Terrifying, right? This is way scarier than potty training or first shots, and I give you all the permission you need to be emotional. It's hard to think about your child navigating halls on his own and introducing himself to kids he's never met. He'll have to raise his hand to ask for a fresh pencil and find a teacher on recess duty when his scraped knee requires a band-aid.

Here's the thing, though. Listen closely, too, because this was the only thought that got me out of the car after crying my entire work commute three years ago. The fact that you love him enough to worry so much is why he can do all of those things on his own. You created and carried, nursed and nurtured, held and helped a human being. You've encouraged him to take steps without holding your fingers and told him to dream as big as he wants. Now, you've let him. You've given him the markers and safety scissors and tools to succeed in school.

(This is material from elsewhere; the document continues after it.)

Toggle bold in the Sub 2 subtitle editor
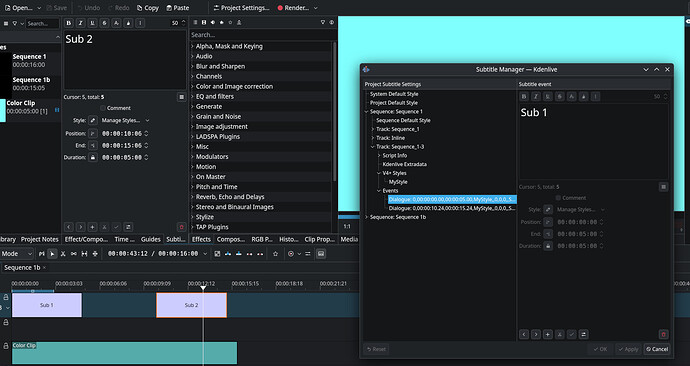Viewport: 690px width, 366px height. click(x=69, y=23)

He's going to do big things, too. I know kindergarten is a far cry from leaving him to unpack his bed sheets in the dorm room, but there's always a first step. The assignments that come home marked with stickers and smiles will mean your five-year-old is soaking up knowledge like a sponge. You will be amazed at the progress he'll make from now through the end of the year. It's unbelievable. His social skills will escalate with reading and writing and he'll be a different person by Memorial Day.

Bad days will be peppered in among the exciting new changes. He will be confused by a math lesson and afraid to ask for direction. He will feel left out on the playground. He will, unfortunately, be sprayed by a ketchup packet that his lunchroom neighbor didn't know how to open. At the end of those days, when you can actually feel the disappointment radiating off of your child, he will drop that giant backpack on the floor and he will find your eyes. He will find your arms and he will find the reassurance he needs to navigate the halls the next day. You've helped him know how to help himself.

He's going to be okay today, mama. You have already made sure of that.

PS: Check back with me next year. I talk big game now, but I have a sneaking suspicion these feelings re-emerge for the second round of kindergarten first day, too.